England from Saxon Kingdom to Norman Conquest: 925-1135

Germany, 920-1075: The Saxon Empire to the Investiture Controversy

The Crusades: 1095-1204


Compared to other European regions in the 10th century, England was quite advanced in the degree of central control maintained, and the lack of feudal generalization. After making peace with the Danes in England (885), Alfred the Great (r. 871-899) of Wessex reorganized Anglo-Saxon military levies and built a navy. His son Edward the Elder (r. 899-925) and grandson Aethelstan (r. 925-939) conquered the Danelaw, ruling as far north as Edinburgh. Danish residents kept most of their own traditions and small-holder farming arrangements. In Wessex and conquered areas, shires were the administrative districts. Because of a lack of feudal fragmentation, monarch-election was kept to the Alfredian line. The king had estates in every region of the kingdom, and all Anglo-Saxon freemen owed him military service. Every shire had a centrally appointed agent to assure proper collection of revenue, provision of royal justice, and services. These were called shire-reeves, or sheriffs. As well, the king appointed bishops and abbots himself, using their administrative skills for state functions. The sheriff, bishop, and an ealdorman--head local military leader--would preside over a periodic court of a shire's freemen to establish and administer justice. It was a relatively centralized administration, with a relatively efficient bureaucracy, including a chancery, or writing office, which issued writs sent to local sheriffs and other notables. An Anglosaxon holdover called a Witan elected the kings, appointing the most logical candidate from Alfred's line.
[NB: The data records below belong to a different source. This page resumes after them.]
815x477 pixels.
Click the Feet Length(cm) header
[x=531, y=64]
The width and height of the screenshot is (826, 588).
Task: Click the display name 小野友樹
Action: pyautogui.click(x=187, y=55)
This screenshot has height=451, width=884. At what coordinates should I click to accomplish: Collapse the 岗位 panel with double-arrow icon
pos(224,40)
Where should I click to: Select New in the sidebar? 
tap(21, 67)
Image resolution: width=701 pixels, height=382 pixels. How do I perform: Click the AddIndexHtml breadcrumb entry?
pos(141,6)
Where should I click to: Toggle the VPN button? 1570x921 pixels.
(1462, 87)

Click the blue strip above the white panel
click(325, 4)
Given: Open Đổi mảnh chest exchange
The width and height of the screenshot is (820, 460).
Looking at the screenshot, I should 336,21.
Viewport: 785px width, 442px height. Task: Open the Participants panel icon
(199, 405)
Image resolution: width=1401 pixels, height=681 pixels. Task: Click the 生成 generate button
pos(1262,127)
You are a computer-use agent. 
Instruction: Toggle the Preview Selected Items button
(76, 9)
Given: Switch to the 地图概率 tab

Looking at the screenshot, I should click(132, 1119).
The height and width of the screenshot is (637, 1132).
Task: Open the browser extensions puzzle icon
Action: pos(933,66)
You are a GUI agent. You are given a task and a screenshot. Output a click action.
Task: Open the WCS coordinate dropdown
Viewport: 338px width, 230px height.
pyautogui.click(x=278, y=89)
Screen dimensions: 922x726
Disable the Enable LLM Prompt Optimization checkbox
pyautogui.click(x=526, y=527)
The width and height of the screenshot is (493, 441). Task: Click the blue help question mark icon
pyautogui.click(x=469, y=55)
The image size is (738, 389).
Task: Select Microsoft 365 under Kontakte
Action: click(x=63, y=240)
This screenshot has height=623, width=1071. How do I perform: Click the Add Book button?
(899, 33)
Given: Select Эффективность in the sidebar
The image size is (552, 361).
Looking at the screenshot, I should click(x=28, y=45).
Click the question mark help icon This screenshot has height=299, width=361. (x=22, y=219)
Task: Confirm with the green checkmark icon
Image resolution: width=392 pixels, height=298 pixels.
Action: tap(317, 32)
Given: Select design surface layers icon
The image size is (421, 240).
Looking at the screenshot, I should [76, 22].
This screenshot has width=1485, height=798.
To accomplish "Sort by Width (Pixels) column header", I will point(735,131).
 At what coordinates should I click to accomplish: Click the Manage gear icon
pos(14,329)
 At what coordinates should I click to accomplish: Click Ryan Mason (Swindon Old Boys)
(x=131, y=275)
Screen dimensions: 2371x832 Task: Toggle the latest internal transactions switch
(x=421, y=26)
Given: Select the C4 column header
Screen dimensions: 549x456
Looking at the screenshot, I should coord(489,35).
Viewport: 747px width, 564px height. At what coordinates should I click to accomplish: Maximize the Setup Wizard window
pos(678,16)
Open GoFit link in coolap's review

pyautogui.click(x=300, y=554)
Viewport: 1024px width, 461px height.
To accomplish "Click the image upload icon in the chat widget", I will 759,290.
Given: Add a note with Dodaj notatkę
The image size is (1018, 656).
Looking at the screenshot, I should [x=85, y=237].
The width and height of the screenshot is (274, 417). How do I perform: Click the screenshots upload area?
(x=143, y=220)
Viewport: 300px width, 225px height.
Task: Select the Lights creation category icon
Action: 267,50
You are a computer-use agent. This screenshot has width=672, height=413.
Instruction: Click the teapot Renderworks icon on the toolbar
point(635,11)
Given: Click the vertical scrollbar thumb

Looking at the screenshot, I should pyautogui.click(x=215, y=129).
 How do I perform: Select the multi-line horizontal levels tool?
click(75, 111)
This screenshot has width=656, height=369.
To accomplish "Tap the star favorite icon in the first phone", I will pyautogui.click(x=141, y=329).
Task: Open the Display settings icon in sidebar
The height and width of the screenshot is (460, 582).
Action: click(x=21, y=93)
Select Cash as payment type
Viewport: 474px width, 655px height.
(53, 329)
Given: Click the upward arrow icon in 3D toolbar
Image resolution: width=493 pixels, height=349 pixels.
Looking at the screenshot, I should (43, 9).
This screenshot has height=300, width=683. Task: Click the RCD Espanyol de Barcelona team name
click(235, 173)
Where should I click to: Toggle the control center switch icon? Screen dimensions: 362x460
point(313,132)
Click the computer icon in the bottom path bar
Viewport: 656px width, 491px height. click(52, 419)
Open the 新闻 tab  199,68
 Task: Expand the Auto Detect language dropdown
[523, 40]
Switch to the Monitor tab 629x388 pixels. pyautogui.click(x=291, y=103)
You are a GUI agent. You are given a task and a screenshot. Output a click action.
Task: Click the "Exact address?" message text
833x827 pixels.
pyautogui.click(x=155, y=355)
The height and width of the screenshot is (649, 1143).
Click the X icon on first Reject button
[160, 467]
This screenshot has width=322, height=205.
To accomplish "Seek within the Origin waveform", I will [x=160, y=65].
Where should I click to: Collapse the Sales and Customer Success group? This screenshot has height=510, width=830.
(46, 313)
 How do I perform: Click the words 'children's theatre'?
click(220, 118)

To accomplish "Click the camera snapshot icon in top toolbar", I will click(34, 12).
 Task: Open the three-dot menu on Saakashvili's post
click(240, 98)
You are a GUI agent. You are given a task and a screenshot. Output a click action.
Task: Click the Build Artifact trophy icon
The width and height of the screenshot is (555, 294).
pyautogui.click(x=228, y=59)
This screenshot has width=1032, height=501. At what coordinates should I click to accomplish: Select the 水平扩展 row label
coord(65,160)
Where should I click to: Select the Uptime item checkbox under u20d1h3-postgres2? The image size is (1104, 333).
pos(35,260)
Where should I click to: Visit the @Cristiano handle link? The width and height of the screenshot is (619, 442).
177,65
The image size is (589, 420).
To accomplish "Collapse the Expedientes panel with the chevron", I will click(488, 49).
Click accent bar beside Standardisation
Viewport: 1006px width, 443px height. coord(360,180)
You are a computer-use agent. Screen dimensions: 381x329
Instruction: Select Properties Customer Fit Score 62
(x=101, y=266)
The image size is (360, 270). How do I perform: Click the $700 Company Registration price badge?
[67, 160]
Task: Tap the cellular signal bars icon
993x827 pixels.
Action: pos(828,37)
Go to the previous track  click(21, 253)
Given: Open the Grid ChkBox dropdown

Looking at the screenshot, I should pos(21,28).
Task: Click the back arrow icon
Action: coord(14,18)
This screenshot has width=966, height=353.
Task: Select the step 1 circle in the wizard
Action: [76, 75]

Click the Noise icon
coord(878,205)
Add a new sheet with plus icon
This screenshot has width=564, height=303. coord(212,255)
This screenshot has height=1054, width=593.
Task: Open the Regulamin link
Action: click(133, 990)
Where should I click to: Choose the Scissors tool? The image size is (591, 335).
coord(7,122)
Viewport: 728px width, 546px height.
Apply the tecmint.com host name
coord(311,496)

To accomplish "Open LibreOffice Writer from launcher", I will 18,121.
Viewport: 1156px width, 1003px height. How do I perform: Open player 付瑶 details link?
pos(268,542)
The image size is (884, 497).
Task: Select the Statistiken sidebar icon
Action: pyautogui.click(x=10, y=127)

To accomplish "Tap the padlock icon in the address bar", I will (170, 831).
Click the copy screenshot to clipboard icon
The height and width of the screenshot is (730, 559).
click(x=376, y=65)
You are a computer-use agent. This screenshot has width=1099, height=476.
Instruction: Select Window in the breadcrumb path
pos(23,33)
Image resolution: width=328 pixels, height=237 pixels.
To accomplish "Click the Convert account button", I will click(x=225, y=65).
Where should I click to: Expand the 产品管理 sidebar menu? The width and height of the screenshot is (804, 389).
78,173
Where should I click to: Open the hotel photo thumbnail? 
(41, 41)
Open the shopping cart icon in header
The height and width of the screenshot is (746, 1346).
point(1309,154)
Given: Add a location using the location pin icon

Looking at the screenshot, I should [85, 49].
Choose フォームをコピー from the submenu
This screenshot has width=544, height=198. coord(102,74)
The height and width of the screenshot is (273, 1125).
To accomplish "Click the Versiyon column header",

From the early eleventh century problems emerged. King Ethelred the Unready was unable to prevent King Swein of Denmark and his son Canute from invading and occupying the great majority of England by 1016. Ethelred's desperate successor, Edmund Ironside, finally came to an agreement with Canute whereby the land would be divided between them, with one of them obtaining complete rule upon the other's death. When Edmund died a few months later, Canute (r. 1016- 1035) became sole ruler of England up through Northumberland. He converted to Christianity, patronized the Church, and though members of his Danish retinue were provided with lands, there was no general confiscation. The large army was demobilized, and a small, effective force was supported by periodic taxes called Danegeld. After Canute's death, his sons quarreled over matters in Denmark, so that the Witan elected Edmund's son, Edward the Confessor, king in 1042. His rule lasted until 1066, when matters became very complicated, linking English and French history for quite a while.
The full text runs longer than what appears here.